Have you ever heard of the game ‘Blade of Darkness’? Don’t worry if you haven’t – it is more of a ‘cult classic’; a game that is now more than a dozen years old but that never gained much popularity due to lousy marketing. The advertisements at the time were made before the game was finished, and it didn’t present a compelling case of why you should buy it; the steep computer requirements made it an even harder sell. I didn’t play Blade of Darkness until 2004, and after a few replays I started having issues getting it installed on my laptops. Fortunately GoG.com now has it on their site, and it works perfectly! Let’s take a look at how it plays!
Type of app: Third-Person Action Game
Here are some of the features:
- Brutal blood and gore! Hack off an enemy’s limb and beat him to death with it!
- Four unique Champions of Ianna that boast unique movesets for maximum slaying efficiency!
- Over 100 deadly weapons, each with individual attacks to be learned!
Recently Steam offered up ‘Rune Classic’, which is a slightly tweaked (for compatibility) version of the late 2000 Unreal-engine third-person action-combat game. A few months after Rune came ‘Blade of Darkness’ in early 2001, a much more brutal game that suffered poor advertising.
In many ways Blade of Darkness is similar to Rune – third person, action-combat oriented, melee focus, good vs. evil leading to battle against ultimate evil. But Blade of Darkness is different in many ways. First, you get to choose between four characters – knight, barbarian, dwarf and amazon – each with their own opening act in a unique setting, their own combat focus and combos and weapon specialization. That adds some instant replayability that Rune lacks. Also, Blade of Darkness features a rudimentary levelling system – one that gives you more health, defense and combat energy, and unlocks combos for specific weapons. Another significant difference is the violence and gore factor – when you can sever a limb or head, then pick up that bloodied head and use it to beat the next enemy to death … you know you are no longer in T-rated-land.

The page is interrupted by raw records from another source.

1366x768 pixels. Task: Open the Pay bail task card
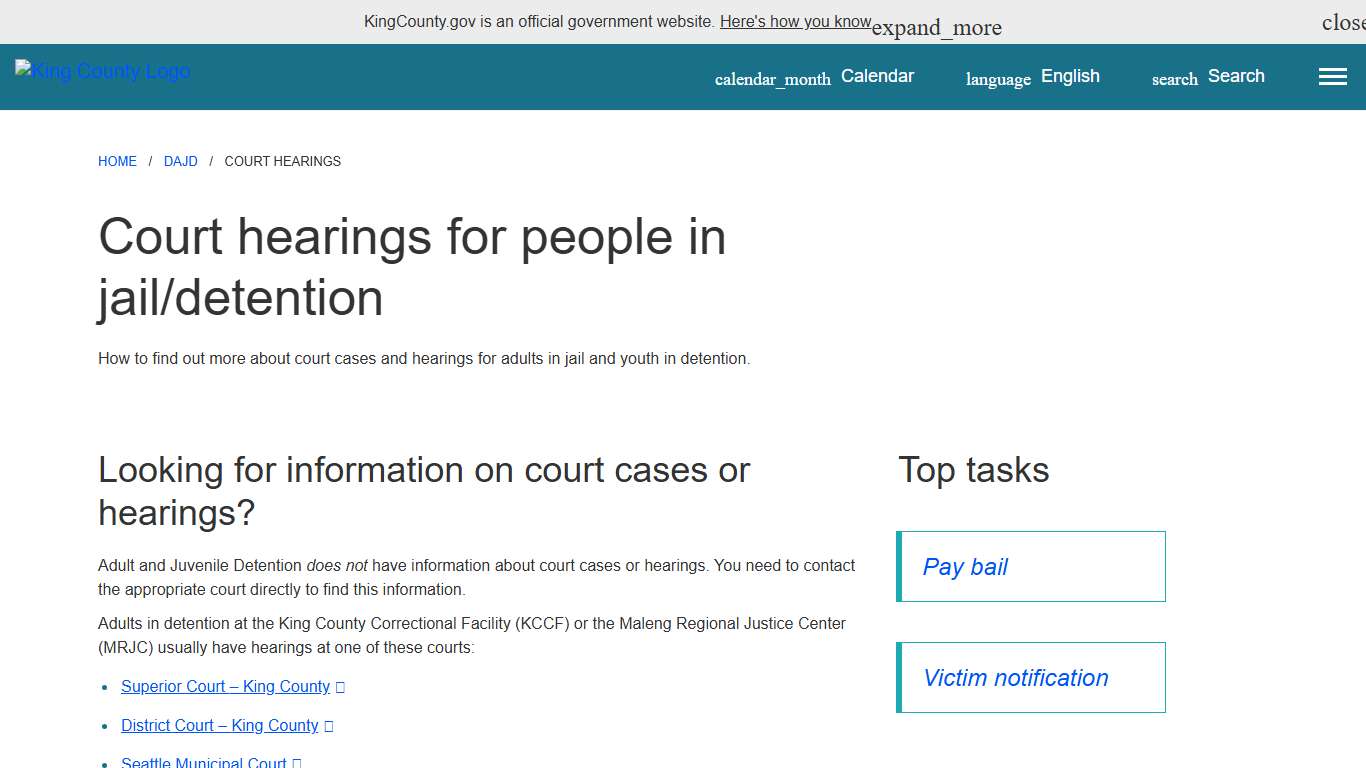click(x=1031, y=566)
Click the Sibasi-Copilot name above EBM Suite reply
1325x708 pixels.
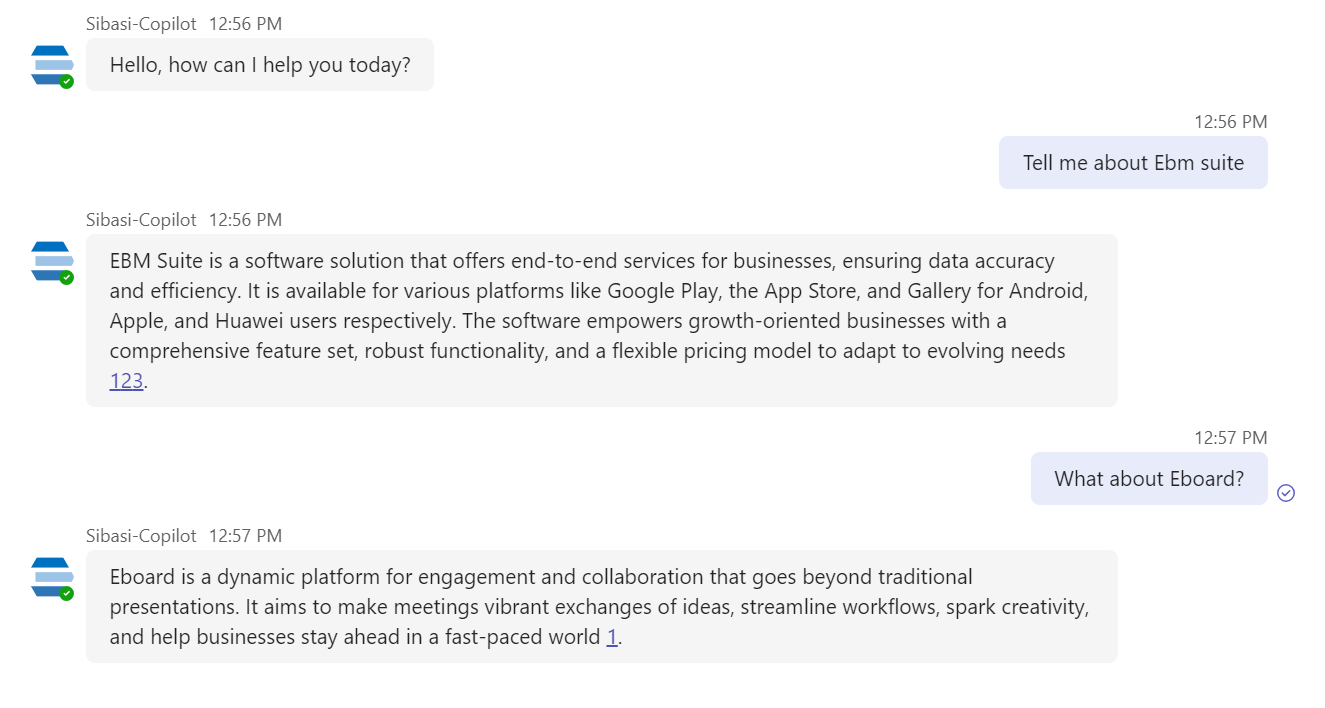141,220
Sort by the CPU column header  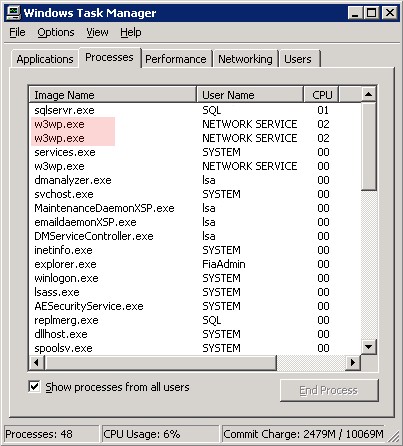pos(321,95)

For my most recent run I played as Sargon, the knight, who focuses on single-handed weapons and uses a sword and shield mode. Sargon is my favorite character, but I have friends who prefer the Amazon or Dwarf – it is really a matter of trying out the game and seeing what you prefer. You begin in a prison cell, betrayed by a breakaway faction of knights led by a great warrior knight … who is in turn led by an evil warlord (and if you play the game to the fullest, you will be able to find out who *he* is working for as well). Once you have escaped, you enter the main storyline of the game which is common to all character classes. This story involves rescuing the leader of the good knights, piecing together a legend of how to destroy the evil warlord, attempting to secure fortresses and temples before they are captured, and ultimately facing the source of the evil threat.
Like Rune, you will not be chatting up villagers – the only non-enemies you see are dead knights littering the captured fortresses. However, the enemies you face are more varied and interesting, and the puzzles more satisfying.
Ease of use/Overall performance:
Blade of Darkness is a classic yet modern third-person game, and as such the controls are very much like any current game in the genre such as Red Faction Guerrilla. You have WASD for movement, the mouse for controlling the camera, and a host of keyboard shortcuts for swapping items and weapons. If you have played any sort of shooter you will have no issues with the controls.
I enjoyed the combat system very much – you can only swing your sword so much before you become fatigued, and need to wait a few seconds to ‘catch your breath’. There are built-in combo attacks which can be very useful – such as the back attack (similar to the one from Jedi Knight II) which was particularly helpful keeping yourself alive against one foe who could teleport behind you and hit with a life-draining attack. The weapon-specific attacks, however, require a much more complex series of key combinations, timed correctly, which I found to be more a matter of trial and error than precision execution. There were only two weapon combos that would consistently execute – and that was a good thing, as one of those combos was pretty much required to complete the game.
Would use again/recommend?: Definitely! After completing both games it is clear that they are both very enjoyable, if plot light, games. Personally, I was constantly waiting for Rune to transition from the beginning to the ‘meat’ of the game, yet by the end, I was fully engaged.
Blade of Darkness gave me a deeper feeling of motivation from the very beginning and kept me going throughout. While there was not much there in terms of plot or characters, the intensity of action and the slow unveiling of events keeps things even more exciting than I remembered.
Suggested changes/wish list for updates: Nothing!
Source: Personal copy
Price: Grab the game for $5.99 on GoG.com!